[Dataset records]

>> start

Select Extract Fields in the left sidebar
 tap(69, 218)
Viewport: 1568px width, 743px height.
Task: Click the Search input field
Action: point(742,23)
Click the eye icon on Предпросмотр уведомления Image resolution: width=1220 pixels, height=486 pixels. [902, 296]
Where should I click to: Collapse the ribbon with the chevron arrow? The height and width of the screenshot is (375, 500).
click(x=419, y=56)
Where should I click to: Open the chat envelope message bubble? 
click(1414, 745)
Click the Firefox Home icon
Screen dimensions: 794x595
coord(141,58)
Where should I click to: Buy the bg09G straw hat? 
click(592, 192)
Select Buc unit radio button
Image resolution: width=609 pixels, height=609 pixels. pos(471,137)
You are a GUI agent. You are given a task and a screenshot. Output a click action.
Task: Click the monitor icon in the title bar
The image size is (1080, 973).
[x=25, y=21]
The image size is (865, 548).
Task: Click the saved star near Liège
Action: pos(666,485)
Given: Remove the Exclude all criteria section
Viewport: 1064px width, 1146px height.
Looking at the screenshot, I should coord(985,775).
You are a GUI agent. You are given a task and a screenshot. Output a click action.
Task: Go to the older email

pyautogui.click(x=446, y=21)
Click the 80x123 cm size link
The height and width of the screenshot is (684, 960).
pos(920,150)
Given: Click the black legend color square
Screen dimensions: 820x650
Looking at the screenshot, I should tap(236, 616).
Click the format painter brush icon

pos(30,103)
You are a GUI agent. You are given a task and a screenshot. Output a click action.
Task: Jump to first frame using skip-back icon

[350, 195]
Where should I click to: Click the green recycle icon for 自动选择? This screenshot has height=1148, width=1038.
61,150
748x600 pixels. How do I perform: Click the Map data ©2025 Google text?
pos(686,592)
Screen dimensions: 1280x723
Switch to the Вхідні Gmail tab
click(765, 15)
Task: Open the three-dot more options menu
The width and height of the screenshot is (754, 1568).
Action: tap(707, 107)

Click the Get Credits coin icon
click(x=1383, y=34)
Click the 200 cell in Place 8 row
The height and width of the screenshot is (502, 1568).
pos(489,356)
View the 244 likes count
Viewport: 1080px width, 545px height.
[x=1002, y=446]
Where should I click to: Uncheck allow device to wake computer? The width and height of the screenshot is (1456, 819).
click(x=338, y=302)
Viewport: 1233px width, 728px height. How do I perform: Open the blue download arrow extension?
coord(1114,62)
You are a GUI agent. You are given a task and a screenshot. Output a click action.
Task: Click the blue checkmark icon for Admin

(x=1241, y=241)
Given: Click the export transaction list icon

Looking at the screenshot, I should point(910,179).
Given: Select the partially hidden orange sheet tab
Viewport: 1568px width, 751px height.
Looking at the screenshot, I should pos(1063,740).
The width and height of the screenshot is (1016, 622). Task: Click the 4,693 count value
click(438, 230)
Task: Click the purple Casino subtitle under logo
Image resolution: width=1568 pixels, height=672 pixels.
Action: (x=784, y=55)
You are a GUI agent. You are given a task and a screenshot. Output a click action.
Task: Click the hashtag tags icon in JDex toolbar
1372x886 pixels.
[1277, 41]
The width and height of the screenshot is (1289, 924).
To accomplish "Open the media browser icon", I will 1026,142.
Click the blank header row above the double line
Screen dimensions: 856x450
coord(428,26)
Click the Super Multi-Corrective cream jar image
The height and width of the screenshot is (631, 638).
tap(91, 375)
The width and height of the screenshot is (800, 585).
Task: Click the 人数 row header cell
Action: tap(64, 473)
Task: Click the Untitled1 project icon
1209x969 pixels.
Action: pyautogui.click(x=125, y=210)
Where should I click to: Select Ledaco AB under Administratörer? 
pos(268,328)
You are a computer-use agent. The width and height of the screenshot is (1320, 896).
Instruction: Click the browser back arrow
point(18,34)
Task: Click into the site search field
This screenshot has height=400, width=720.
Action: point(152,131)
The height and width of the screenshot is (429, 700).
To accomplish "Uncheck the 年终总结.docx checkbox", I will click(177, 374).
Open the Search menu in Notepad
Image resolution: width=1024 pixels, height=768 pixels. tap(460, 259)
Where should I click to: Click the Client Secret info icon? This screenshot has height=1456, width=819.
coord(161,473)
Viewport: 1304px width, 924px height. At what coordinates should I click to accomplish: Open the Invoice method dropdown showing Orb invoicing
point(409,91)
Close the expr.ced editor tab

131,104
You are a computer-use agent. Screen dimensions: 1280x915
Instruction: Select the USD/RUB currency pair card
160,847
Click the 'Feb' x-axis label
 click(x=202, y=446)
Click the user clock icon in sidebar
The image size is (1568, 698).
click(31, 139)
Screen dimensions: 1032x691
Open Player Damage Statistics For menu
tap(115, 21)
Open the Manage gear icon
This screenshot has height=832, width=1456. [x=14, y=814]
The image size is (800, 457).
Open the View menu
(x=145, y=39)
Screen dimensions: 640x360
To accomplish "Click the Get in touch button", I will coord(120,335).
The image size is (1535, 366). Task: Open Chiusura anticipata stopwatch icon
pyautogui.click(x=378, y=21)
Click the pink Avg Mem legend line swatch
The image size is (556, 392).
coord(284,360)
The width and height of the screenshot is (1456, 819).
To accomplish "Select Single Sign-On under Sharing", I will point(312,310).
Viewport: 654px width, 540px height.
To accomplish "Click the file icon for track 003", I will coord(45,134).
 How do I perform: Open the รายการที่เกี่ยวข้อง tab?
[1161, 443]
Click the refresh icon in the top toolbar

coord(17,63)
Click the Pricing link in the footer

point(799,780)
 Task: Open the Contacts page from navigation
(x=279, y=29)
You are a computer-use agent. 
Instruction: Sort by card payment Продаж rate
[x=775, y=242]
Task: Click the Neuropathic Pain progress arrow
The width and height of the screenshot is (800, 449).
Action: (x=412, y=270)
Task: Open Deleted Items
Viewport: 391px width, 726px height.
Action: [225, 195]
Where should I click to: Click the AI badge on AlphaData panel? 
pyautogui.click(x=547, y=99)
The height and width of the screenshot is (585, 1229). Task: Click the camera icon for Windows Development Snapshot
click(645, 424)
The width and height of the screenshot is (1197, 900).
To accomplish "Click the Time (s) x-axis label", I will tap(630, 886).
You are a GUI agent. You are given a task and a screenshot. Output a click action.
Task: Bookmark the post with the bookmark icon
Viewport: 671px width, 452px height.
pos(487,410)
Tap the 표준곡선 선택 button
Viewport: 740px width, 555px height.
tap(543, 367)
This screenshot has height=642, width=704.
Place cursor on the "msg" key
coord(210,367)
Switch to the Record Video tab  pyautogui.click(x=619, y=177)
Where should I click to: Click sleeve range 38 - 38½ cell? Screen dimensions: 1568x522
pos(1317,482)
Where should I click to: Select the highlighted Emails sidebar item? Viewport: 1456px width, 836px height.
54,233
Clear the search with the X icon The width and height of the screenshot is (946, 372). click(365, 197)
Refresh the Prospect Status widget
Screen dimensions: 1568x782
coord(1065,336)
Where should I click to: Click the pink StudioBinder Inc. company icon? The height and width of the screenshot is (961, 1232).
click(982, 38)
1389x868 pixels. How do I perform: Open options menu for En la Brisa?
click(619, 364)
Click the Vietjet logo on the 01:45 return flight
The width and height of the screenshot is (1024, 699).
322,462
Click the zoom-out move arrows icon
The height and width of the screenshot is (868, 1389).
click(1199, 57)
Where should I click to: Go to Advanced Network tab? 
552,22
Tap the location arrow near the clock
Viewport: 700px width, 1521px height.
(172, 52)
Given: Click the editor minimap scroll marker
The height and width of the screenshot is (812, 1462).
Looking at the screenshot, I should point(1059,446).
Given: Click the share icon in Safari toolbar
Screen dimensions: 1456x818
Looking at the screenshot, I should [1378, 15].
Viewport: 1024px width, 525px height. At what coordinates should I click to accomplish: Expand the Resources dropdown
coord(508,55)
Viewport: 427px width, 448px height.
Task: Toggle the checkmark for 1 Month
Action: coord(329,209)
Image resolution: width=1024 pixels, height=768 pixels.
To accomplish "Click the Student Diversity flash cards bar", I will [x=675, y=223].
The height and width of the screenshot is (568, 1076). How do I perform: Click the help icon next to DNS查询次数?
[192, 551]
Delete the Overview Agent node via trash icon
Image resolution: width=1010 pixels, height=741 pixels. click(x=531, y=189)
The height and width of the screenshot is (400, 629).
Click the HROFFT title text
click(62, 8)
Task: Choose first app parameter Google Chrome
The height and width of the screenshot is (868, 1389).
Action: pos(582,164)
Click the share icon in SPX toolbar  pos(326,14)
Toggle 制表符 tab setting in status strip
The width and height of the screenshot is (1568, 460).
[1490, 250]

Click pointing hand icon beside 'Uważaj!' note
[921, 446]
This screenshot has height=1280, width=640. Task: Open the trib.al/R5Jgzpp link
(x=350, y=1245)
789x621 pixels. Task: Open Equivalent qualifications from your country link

>> end

WHAT YOU ARE ASKED TO DO:
List every line of the material above that contains the string "editor", matching case exactly.

COMPLETE OUTPUT:
Close the expr.ced editor tab
Given: Click the editor minimap scroll marker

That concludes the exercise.